Balsamic Chicken Goat Cheese Wraps made with balsamic roasted chicken breasts, arugula, pecans, cranberries and goat cheese and topped with a wonderful balsamic glaze. The perfect lunch on the go.
The balsamic chicken in the wraps gets a quick 15 minute marinade before being browned in a large skillet. The arugula adds a nice peppery bite, while the sweetness of the cranberries and the tangy creaminess of the goat cheese add a depth of flavor. The final two components of the dish are the balsamic glaze which just adds a second layer of balsamic flavor along with chopped pecans.
In this wrap I used plain chopped pecans, but in the past I’ve used slightly sweetened pecans from the store or my Slow Cooker Candied Pecans for a hint of sweetness. I also use these same filling ingredients in salad form and I find that the pecans are a lovely addition for a bit of texture.
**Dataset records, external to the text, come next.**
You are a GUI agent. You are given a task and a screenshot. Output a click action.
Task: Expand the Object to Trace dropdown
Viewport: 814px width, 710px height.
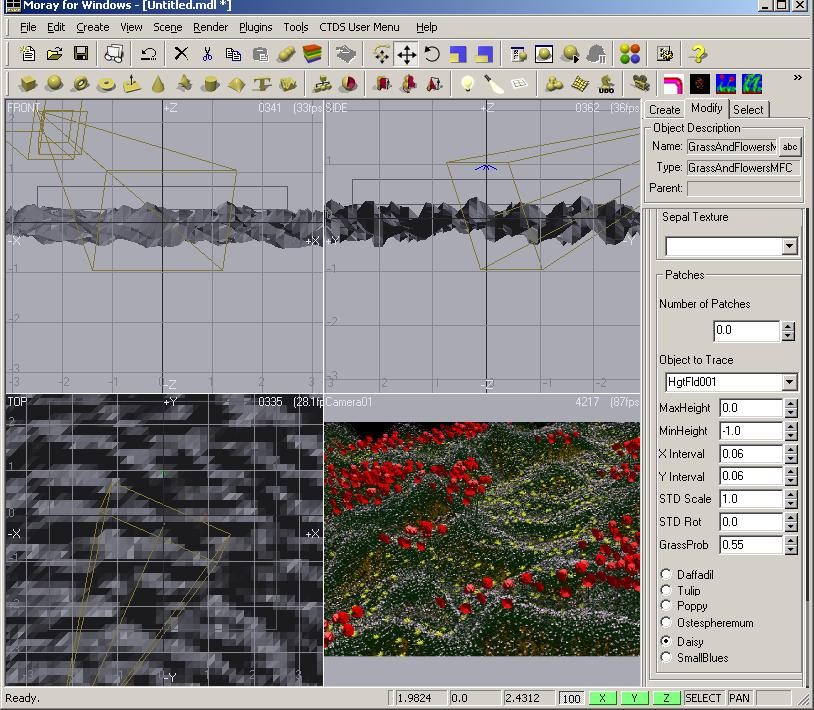(x=789, y=382)
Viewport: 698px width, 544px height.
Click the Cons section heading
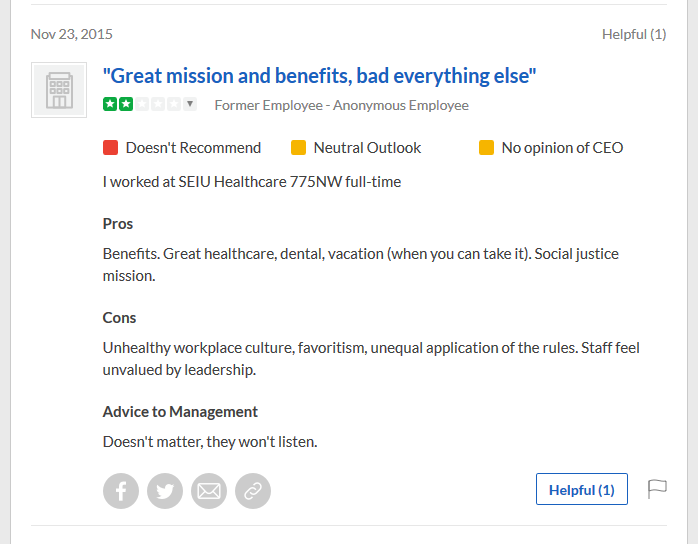click(119, 317)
The Balsamic Chicken Goat Cheese Wraps pair wonderfully with Pure Leaf® Raspberry Flavor Iced Tea, which complements the berry flavor of the wrap’s cranberries.
In addition to Pure Leaf® Raspberry Flavor Iced Tea, you can also pair the Balsamic Chicken Goat Cheese Wraps with other flavors. If you’re looking for something other than a berry flavor, I would also suggest Pure Leaf® Lemon Flavor Iced Tea, which I also taste tested with this recipe.
It was a toss up between which flavors were the best. There is also a Pure Leaf® Pomegranate Flavor Iced Tea that is delicious. So many flavors to try and enjoy!
Together, they make a perfect on-the-go lunch. You can be sure that Pure Leaf® will have that authentic tea taste because they are brewed from real tea leaves and are never made from powder or concentrate.
For the chicken:
- 3 chicken breasts boneless-skinless
- 1/4 cup balsamic vinegar
- 2 tablespoons honey
- 1 tablespoons whole-grain mustard
- 3 cloves garlic minced
- 1/4 teaspoon kosher salt
- 1/4 teaspoon black pepper
- 1 tablespoon canola oil
For the wraps:
- 1 cup arugula
- 1/2 cup dried cranberries
- 1/2 cup goat cheese crumbled
- 1/2 cup chopped pecans
- 1/4 cup balsamic glaze
- 4 large tortillas
To make the chicken:
- Add the chicken, balsamic vinegar, honey, whole grain mustard, garlic, kosher salt, black pepper to a bowl and mix well. Let sit for ten minutes.
- In a large skillet add the canola oil on medium high heat. Remove the chicken from the marinade (let excess marinade drip off) and add to the skillet, cooking for 5-7 minutes on each side, or until cooked through.
- Cut the chicken into ¼ inch thick slices
To assemble the wraps:
- To each tortilla add ¼ of the arugula, chicken, cranberries, goat cheese, pecans and balsamic glaze.
- Tuck in the sides of the tortilla and roll like a burrito.
- Serve at room temperature or cold.